Diante deste panorama, Nosotros propõe recuperar uma visão forte e ordenada do ser humano, e muito especialmente do varão. Um dos grandes méritos do livro é a sua insistência em devolver à vida cristã um sentido vocacional pleno. Não só a vocação sacerdotal ou religiosa, mas a vocação como forma de compreender a existência inteira: viver não como deriva, mas como missão; não como acumulação de experiências, mas como resposta a um chamado.
Neste quadro, o padre Gómez Mir aborda com valentia uma questão sistematicamente evitada na pastoral contemporânea: a violência e a agressividade interior do homem. Longe de as demonizar ou reprimir sem mais, o autor interpreta-as como forças naturais que devem ser reconhecidas, canalizadas e postas ao serviço do bem. Não são, em si mesmas, um mal. Tornam-se destrutivas quando carecem de direção. A espiritualidade cristã —bem entendida— não anula este instinto, mas ordena-o para o sacrifício, a disciplina, a defesa do fraco e a entrega responsável.

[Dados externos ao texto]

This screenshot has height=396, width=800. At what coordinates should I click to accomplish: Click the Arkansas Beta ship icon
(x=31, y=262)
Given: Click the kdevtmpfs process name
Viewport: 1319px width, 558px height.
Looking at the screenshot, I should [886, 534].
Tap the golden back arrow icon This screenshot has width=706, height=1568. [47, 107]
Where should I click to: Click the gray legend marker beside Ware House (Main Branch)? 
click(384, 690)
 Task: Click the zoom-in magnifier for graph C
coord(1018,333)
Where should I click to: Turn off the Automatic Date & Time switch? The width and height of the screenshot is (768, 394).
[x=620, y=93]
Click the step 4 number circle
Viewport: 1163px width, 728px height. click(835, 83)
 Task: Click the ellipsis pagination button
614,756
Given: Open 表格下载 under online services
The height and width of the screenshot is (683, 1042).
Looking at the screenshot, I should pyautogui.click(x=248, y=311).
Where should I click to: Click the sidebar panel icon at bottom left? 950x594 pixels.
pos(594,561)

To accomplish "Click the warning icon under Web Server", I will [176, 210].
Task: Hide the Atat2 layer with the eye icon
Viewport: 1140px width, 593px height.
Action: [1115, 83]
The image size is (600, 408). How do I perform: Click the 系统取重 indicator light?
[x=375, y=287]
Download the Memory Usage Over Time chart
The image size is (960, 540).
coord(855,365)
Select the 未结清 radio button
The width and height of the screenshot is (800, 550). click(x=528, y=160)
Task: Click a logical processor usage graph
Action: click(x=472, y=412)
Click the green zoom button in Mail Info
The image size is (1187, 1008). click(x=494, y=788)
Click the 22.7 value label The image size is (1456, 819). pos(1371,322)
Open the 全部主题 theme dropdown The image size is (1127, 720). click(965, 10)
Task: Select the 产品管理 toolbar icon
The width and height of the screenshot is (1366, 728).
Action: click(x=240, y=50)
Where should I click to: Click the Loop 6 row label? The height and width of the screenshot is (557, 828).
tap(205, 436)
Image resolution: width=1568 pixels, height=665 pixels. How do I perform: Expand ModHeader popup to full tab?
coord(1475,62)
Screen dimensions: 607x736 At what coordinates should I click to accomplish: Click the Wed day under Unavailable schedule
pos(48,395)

Aqui aparece uma das ideias mais potentes do livro: a contraposição entre o herói pagão e Cristo. Gómez Mir descreve a superação da figura de Aquiles como paradigma de uma virilidade poderosa mas incompleta. Aquiles é forte, valente, admirável, mas o seu sacrifício termina sempre a girar em torno do próprio eu: honra, glória, memória. Cristo, em contrapartida, arquétipo da autêntica masculinidade, leva a fortaleza humana à sua plenitude ao retirá-la da lógica do ego. Não foge do combate, mas translada-o para o interior da alma. Não reprime a força, a agressividade ou a violência interior, mas submete-as à obediência, ao amor e ao sacrifício pelo próximo.
Cristo supera assim infinitamente o herói pagão: não porque seja menos forte, mas porque a sua força não se consome em si mesma. Onde Aquiles morre pelo seu nome, Cristo morre pelos outros. E é essa virilidade crucificada —não sentimental nem edulcorada— a que o livro propõe recuperar como modelo espiritual.
A partir desta antropologia sólida, Nosotros entra de cheio em questões que muitos preferem eludir: a formação católica, a imaturidade afetiva, a ausência de uma verdadeira ascese, a confusão entre misericórdia e renúncia à exigência moral. O autor não aponta pessoas nem recorre a caricaturas, mas não elude o diagnóstico estrutural: uma Igreja mole e afeminada que forma homens débeis não pode sustentar famílias fortes nem vocações sólidas.
A leitura deste livro produz algo pouco habitual: uma mistura de entusiasmo e sobriedade. Entusiasmo porque qualquer pai de família católico se vai sentir interpelado e porque devolve à fé cristã a sua densidade antropológica. Sobriedade, porque não promete soluções fáceis nem consolos rápidos. Nosotros não é um livro para tranquilizar consciências, mas para as despertar.
Homo Legens acerta plenamente ao publicar este texto e ao pô-lo em circulação num momento de evidente confusão espiritual. Nosotros é um livro indispensável para sacerdotes, seminaristas e, muito especialmente, para homens leigos que desejam viver a sua fé com seriedade, sem a rebaixar a uma espiritualidade mole e sentimental.